Добавить в цитаты Настройки чтения

Страница 10 из 30

В комнате участников он увидел Игната Михайловича. Лицо у того было озабоченное; левой рукой он покручивал свой длинный ус, как всегда, когда напряженно размышлял. Правой рукой Игнат Михайлович крепко потирал бритую голову, на ней даже выступило красное пятно.

— Разгром, настоящий разгром учинил. Здорово, брат, здорово, — скороговоркой произнес он. — Мы выдвинем партию на приз за красоту!

«Хвалит, а голос кислый, — покачал головой Александр Александрович. — Или мне мерещится? Подозрительный я что-то стал. Нервочки…»

Александр Александрович ушел в гостиницу.

Ему снова вспомнился Толька. На минуту представил себе, что делает сейчас сынишка. Взглянул на часы — девять вечера. Значит, по-московскому — одиннадцать.

Толька, наверно, сидит с приятелями в своей комнате и играет «блиц» — пять минут на партию. Играют и ждут, когда передадут «последние известия». А в углу маленький тихий Изя Раскин, прильнув к приемнику, плавно крутит черные эбонитовые ручки, ловит Амстердам, передачи для заграницы на английском языке.

Александр Александрович хочет представить себе, как воспримут мальчишки известие о его выигрыше, — и не может. Сынишка, наверно, побледнеет (он всегда бледнеет, когда волнуется) и насупится. Изя скажет что-нибудь умное и короткое, как афоризм:

— Честолюбие — один из самых живучих пороков…

Или:

— В игре обнажается человек…

А Славка, тот выскажет проще:

— Э-эх, — вздохнет он (Славка всегда вздыхает, когда говорит какую-нибудь пакость). — Ну, конечно. Своя рубашка ближе к телу. Погнался за единицей и все на свете забыл. Э-эх! Родимые пятна…

На душе у Александра Александровича тоскливо. Выигрыш не радует его. Подумать только — как все в мире относительно! Выигрыш у самого В.! В другое время это окрылило бы Александра Александровича. А сейчас…

И только одна мысль веселит его:

«Забавно, что теперь напишут в „Нивс-блатт“?»

Александр Александрович усмехается. Голландские газеты с самого начала турнира много писали о советских шахматистах, и, в общем, благожелательно. Даже фотографии помещали. И только одна католическая газетка — «Нивс-блатт» — отличалась злобным тоном и язвительными остротами.

«Русские шахматисты, очевидно, условились не мешать друг другу в борьбе за лидерство», — заявила «Нивс-блатт», когда в первом туре четыре советских шахматиста закончили партии между собой вничью.

А когда в седьмом туре ленинградец Т. проиграл Б. и вследствие этого Б. вышел на первое место, «Нивс-блатт» высказалась еще яснее:

«Другого результата мы и не ждали. Можно было безопасно поставить 100 гульденов против стайфера,[2] что победит Б.»

«Интересно, — улыбаясь, подумал Александр Александрович. — Что же теперь они запоют?»

Лег он поздно; перед сном даже не совершил своей обычной прогулки по приморскому бульвару. Утром, за завтраком, попросил принести «Нивс-блатт», быстро нашел нужный столбец. Пожилой представительный официант перевел с голландского на немецкий. Александр Александрович выслушал и засмеялся. Официант, стоящий за его стулом, удивился, но тоже почтительно улыбнулся.

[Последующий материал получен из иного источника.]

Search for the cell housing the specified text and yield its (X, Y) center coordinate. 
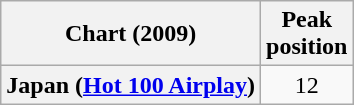
Chart (2009) (131, 34)
Japan (Hot 100 Airplay) (131, 85)
12 (307, 85)
Peakposition (307, 34)
Return [X, Y] of the center of cell containing provided text 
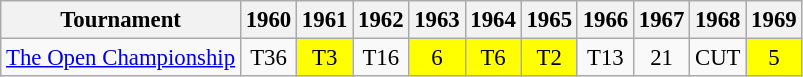
6 [437, 58]
T3 [325, 58]
1963 [437, 20]
1965 [549, 20]
T16 [381, 58]
1969 [774, 20]
1967 [661, 20]
T2 [549, 58]
21 [661, 58]
1960 [268, 20]
1966 [605, 20]
1962 [381, 20]
1964 [493, 20]
T36 [268, 58]
5 [774, 58]
T6 [493, 58]
Tournament [121, 20]
1961 [325, 20]
1968 [718, 20]
T13 [605, 58]
The Open Championship [121, 58]
CUT [718, 58]
Provide the (x, y) coordinate of the cell's center where the given text is located.  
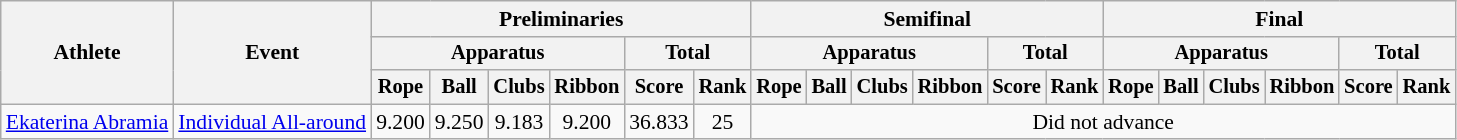
Preliminaries (561, 19)
36.833 (658, 122)
Final (1279, 19)
9.250 (460, 122)
Athlete (88, 52)
Individual All-around (272, 122)
Ekaterina Abramia (88, 122)
9.183 (520, 122)
Did not advance (1103, 122)
Event (272, 52)
Semifinal (927, 19)
25 (723, 122)
From the cell containing the given text, extract its center point as (x, y) coordinate. 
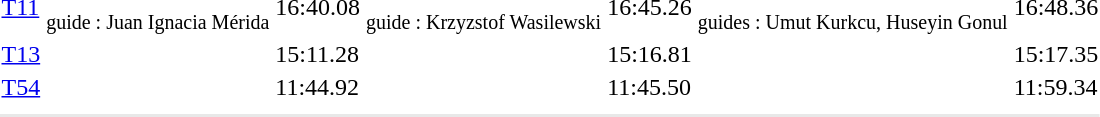
15:11.28 (318, 54)
11:59.34 (1056, 87)
15:17.35 (1056, 54)
T13 (21, 54)
11:44.92 (318, 87)
11:45.50 (650, 87)
T54 (21, 87)
15:16.81 (650, 54)
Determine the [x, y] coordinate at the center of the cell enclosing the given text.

В газете, один под другим, были два крикливых заголовка:

«РУССКИЙ ГРОССМЕЙСТЕР К. НАРУШИЛ ПРИКАЗ КРЕМЛЯ!»





И под этим помельче:

«О дальнейшей судьбе К. мы сообщим впоследствии».

Как ни странно, эта газетная заметка принесла облегчение, разрядку. Александр Александрович вдруг всем своим усталым существом почувствовал: худо ли, хорошо ли — турнир для него окончен. Не будет, больше дьявольской трепки нервов и того чудовищного напряжения, когда, кажется, вот-вот треснет черепная коробка. Теперь можно отдохнуть.

Александр Александрович вышел к морю. Далекое солнце сквозь белесый туман казалось размытым бледно-оранжевым пятном. От низкого неба веяло холодом. Александр Александрович шагал по бульвару и заставлял себя ни о чем не думать, а просто так, легко, беспечно, как праздный гуляка, разглядывать отливающее свинцом море, чудесные, черные с золотой каймой и нежно-лимонные тюльпаны в киоске цветочницы, огромные крюки на фасадах домов под крутой черепичной крышей. Александр Александрович уже знал, что лестницы в голландских домах узкие, «экономные», мебель по ним не пронести. Шкафы и столы втаскивают через окно, зацепив веревку за крюк.

Вот мимо проехала древняя старушка на велосипеде. За нею бойко вертит педали священнослужитель. Рядом, тоже на велосипедах, обнявшись, оживленно переговариваясь, едут влюбленные. Как все странно в чужой стране! И как интересно!

И все-таки мысли его упорно возвращались к шахматам. Вспомнился Алехин. До боли трогала злая судьба этого гениального человека.

«Умер где-то в португальском городке. Мотался по свету, как бродяга, — думал Александр Александрович. — Да, незавидна жизнь отщепенца. Человек без родины — это, наверно, очень страшно. А ведь какой талант был! Кто же теперь станет его наследником? Б. или Э.?»

Он представил себе, как сейчас, в своих номерах в гостинице, готовятся к вечерней схватке Б. и Э. В прямом единоборстве решат они, кто сильнее. В прямом поединке — это чудесно! Но, к сожалению, у голландца одиннадцать с половиной очков, а у Б. — на пол-очка меньше. Эти-то полочка, вероятно, и решат судьбу первого приза.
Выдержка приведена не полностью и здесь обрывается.